» Data extract
—————
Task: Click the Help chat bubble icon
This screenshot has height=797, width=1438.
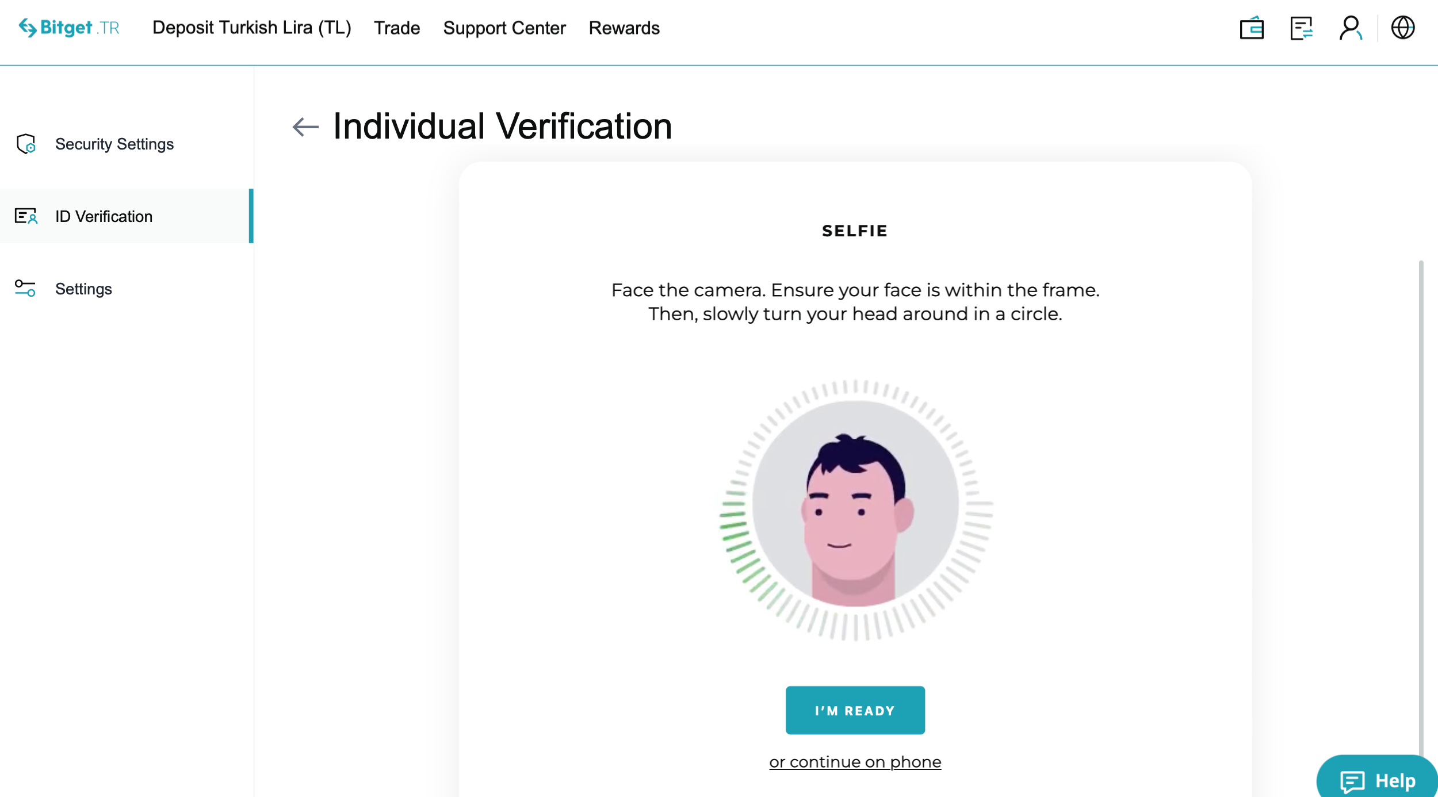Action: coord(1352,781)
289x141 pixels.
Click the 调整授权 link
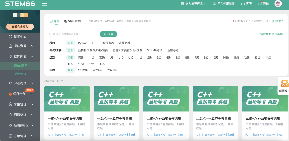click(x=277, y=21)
—————
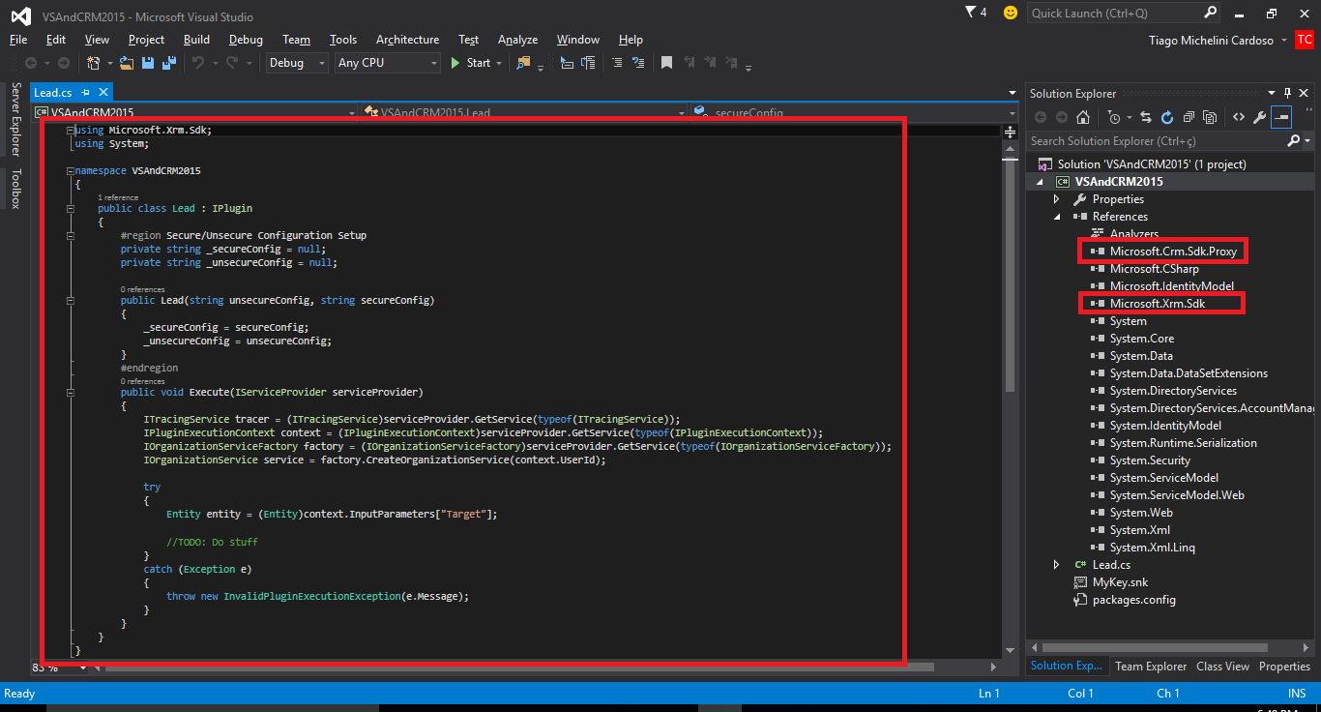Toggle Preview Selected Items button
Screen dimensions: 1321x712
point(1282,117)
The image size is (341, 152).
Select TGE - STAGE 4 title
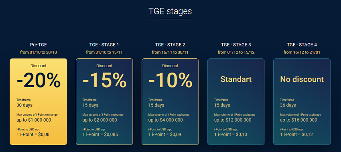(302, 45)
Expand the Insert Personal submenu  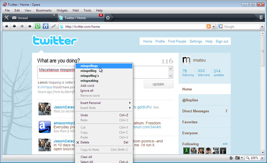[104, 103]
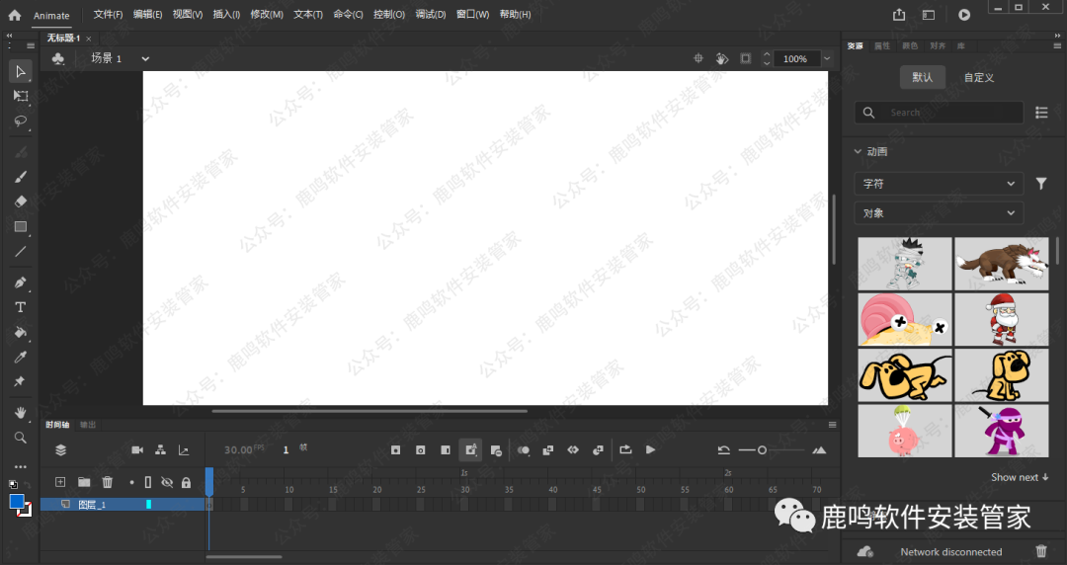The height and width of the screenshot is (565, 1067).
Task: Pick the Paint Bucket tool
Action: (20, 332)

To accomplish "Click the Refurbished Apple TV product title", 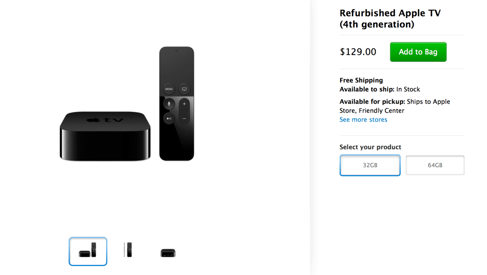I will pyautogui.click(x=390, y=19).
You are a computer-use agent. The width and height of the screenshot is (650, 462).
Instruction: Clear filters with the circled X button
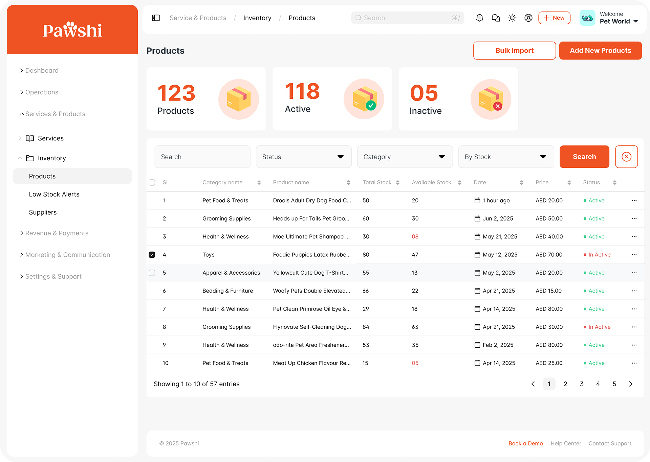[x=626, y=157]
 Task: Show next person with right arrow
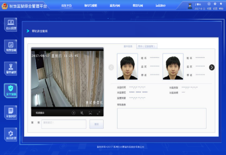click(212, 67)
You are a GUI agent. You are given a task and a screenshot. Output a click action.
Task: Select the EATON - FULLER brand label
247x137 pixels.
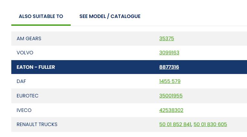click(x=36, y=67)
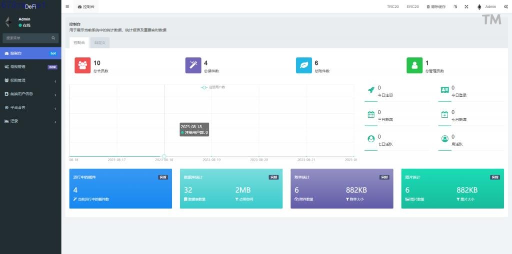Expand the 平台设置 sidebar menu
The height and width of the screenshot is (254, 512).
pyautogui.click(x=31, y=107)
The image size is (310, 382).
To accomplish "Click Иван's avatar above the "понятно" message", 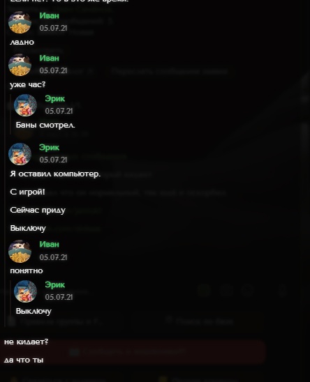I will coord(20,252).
—————
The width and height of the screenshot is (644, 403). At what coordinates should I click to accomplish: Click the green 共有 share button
—————
Reproduce verbatim everything from the line containing "Task: Click the Help chat bubble icon" down to the line containing "click(x=277, y=21)", including both of those lines. Omit the pictures from your reproduction.

» Solution
Task: Click the Help chat bubble icon
This screenshot has height=797, width=1438.
Action: coord(1352,781)
289x141 pixels.
Click the 调整授权 link
click(x=277, y=21)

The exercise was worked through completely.